■ Problem set
[a] In the review post, shorten the paragraph that starts "To answer this question" and keep its main facts.
[b] From the review post, copy out the passage starting at "mridulm commented on code" and ending at "this really happen?" word for word.

■ Extracted text
>> Start

You are viewing a plain text version of this content. The canonical link for it is here.
Posted to reviews@spark.apache.org by GitBox <gi...@apache.org> on 2022/11/30 04:20:12 UTC

[GitHub] [spark] mridulm commented on a diff in pull request #38702: [SPARK-41187][CORE] LiveExecutor MemoryLeak in AppStatusListener when ExecutorLost happen

mridulm commented on code in PR #38702:
URL: https://github.com/apache/spark/pull/38702#discussion_r1035507465


##########
core/src/main/scala/org/apache/spark/status/AppStatusListener.scala:
##########
@@ -645,8 +645,15 @@ private[spark] class AppStatusListener(
   }
 
   override def onTaskEnd(event: SparkListenerTaskEnd): Unit = {
-    // TODO: can this really happen?
-    if (event.taskInfo == null) {
+    // TODO: can taskInfo null really happen?

Review Comment:
   To answer this question, no `taskInfo` cannot be `null`  IMO - can you also take a look at it @Ngone51 ?
   We can remove this check and the TODO once we are sure.

>> End

■ Given data
>> Start

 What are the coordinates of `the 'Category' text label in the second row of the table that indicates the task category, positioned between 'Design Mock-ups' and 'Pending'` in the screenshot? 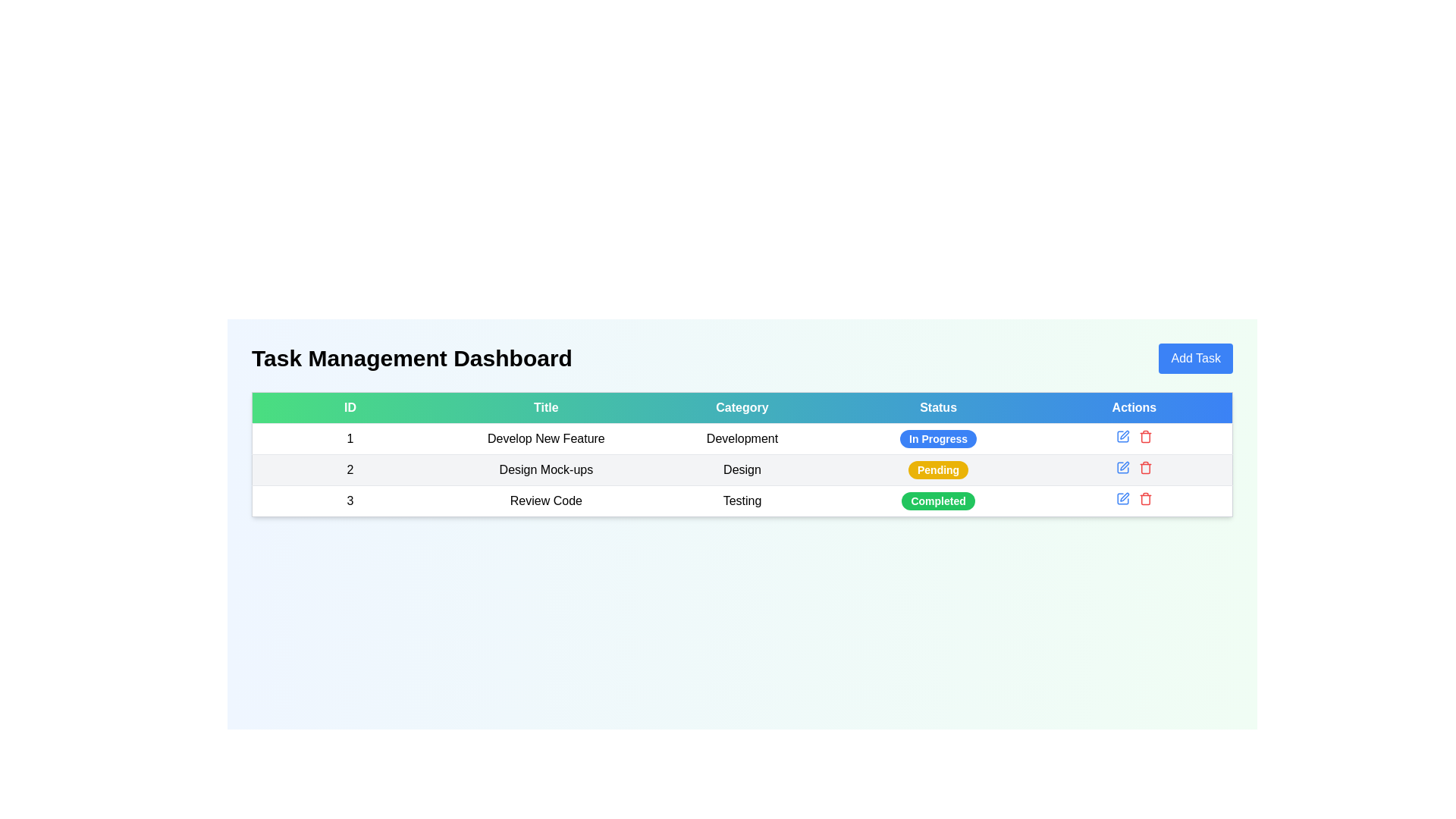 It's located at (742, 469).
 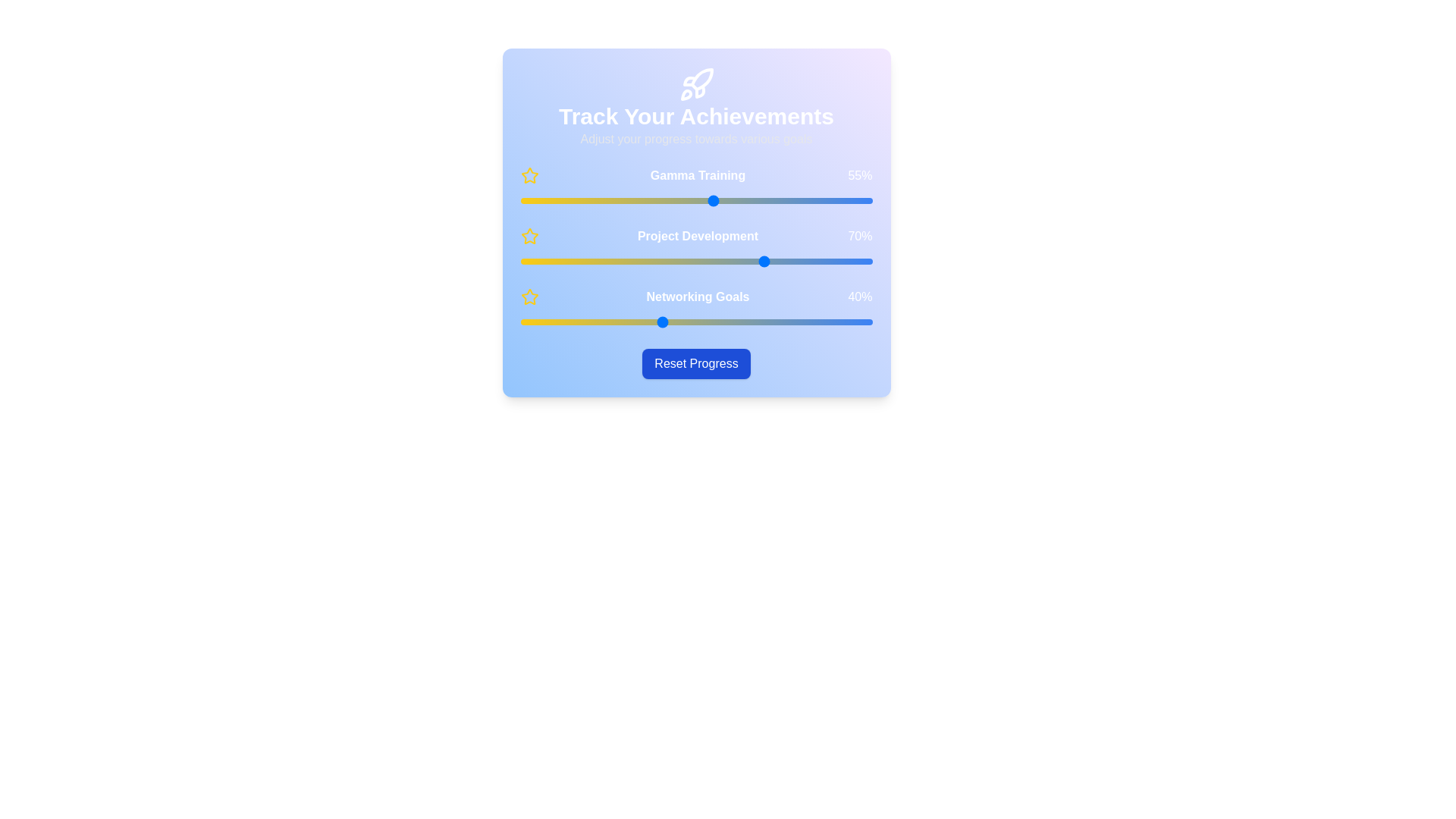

>> End

■ Outputs
[a] The reviewer believes `taskInfo` can't be `null` and asks @Ngone51 to check as well. Once that's confirmed, the check and the TODO can be removed.

[b]
mridulm commented on code in PR #38702:
URL: https://github.com/apache/spark/pull/38702#discussion_r1035507465


##########
core/src/main/scala/org/apache/spark/status/AppStatusListener.scala:
##########
@@ -645,8 +645,15 @@ private[spark] class AppStatusListener(
   }
 
   override def onTaskEnd(event: SparkListenerTaskEnd): Unit = {
-    // TODO: can this really happen?